‘Supermom’ denies arson; infant girl’s death investigated
Melinda Sayers, the South Hill woman accused of starting a fire in her home the day before her baby daughter died at Seattle Children’s hospital, pleaded not guilty Friday to first-degree arson and presenting false insurance claims.
Seattle Times staff reporter
A Pierce County woman, whose South Hill home burned the day before her baby daughter died, pleaded not guilty to first-degree arson and presenting false insurance claims on Friday, the same day authorities revealed they are investigating her daughter’s death.
Melinda Sayers, 37, allegedly lit a candle in her living room and opened the valve on an oxygen tank for her 11-month-old daughter, Abigail, before calling 911 to report the resulting explosion and fire, according to the Pierce County Prosecutor’s Office. Abigail, who was born three months premature, was scheduled to go home from Seattle Children’s hospital the next day.
Sayers started the fire because she didn’t want her daughter to come home, charging documents say.
Her financial gain — from a crowdfunding website and an insurance company — is under investigation, the Prosecutor’s Office said Friday, and the Seattle Police Department is assisting the Pierce County Sheriff’s Department in investigating Abigail’s death, spokeswoman Renee Witt said.

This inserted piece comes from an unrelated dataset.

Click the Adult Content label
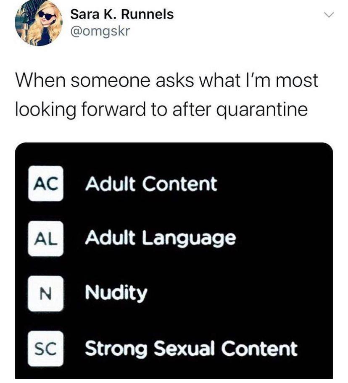This screenshot has height=383, width=348. pyautogui.click(x=151, y=184)
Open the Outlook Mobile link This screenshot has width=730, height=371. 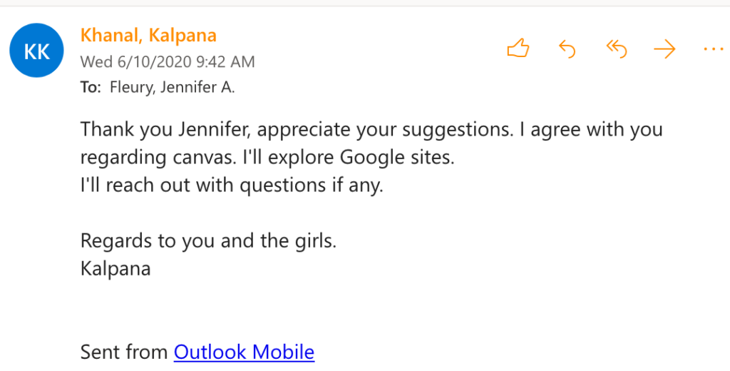click(x=244, y=352)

Sayers told authorities on April 1 that she threw her 2-year-old son, Eli, out their home’s ground-floor window after she saw smoke inside. She jumped out after him before an explosion, which at first was thought to have been caused by a leak in the oxygen tank. Sayers initially told detectives she didn’t know how the fire started.

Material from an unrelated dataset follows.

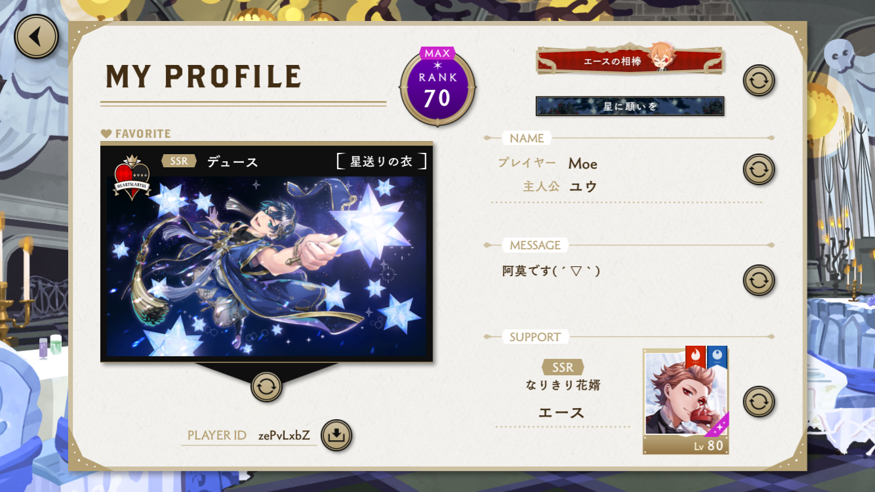
Task: Change favorite card with refresh icon below artwork
Action: 266,386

Abigail, who was scheduled to be discharged from Children’s on April 2, suffered seizures that night and was returned to the intensive-care unit, where she died. Sayers spoke to several media outlets, who dubbed her “Supermom” for saving her son and coping with her daughter’s death.
Fire investigators determined her story about the fire didn’t match the evidence, which included a handheld butane lighter found on the living-room couch, according to a probable-cause affidavit. Sayers called 911 and said there was a fire alarm going off because of a fire in the living room; however, fire investigators noted it wouldn’t have been possible to see any portion of the living room from the bedroom.

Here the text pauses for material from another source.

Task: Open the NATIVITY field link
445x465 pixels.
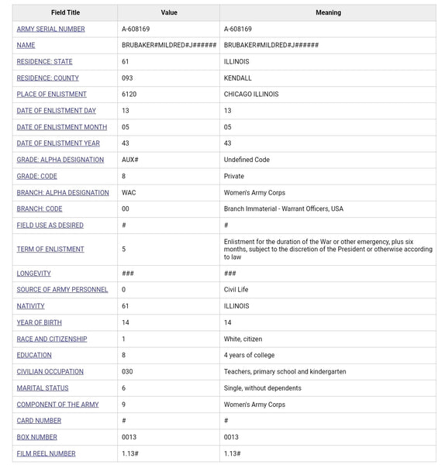Action: [30, 306]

Detectives interviewed Sayers on Thursday and concluded they had enough evidence for an arrest, according to the Sheriff’s Department. She was booked into the Pierce County Corrections Center on Thursday afternoon.
After the fire and Abigail’s death, a page was created on a crowdfunding website for the Sayers family. It raised $32,000 to replace the family’s belongings and help with funeral costs. Wanda O’Dell, who created it, wrote on the page Thursday that she is “horrified by the events” and was working with the crowdfunding site to refund contributions to those who want their money back. O’Dell noted, however, that Sayers’ husband and children had been “victimized again from all of this.”
The family also received from an insurance company a cash advance of $5,000 toward the loss of their home’s contents and to help with temporary housing.
Sayers remains in custody in lieu of $200,000 bail. A jury trial is scheduled for June 17.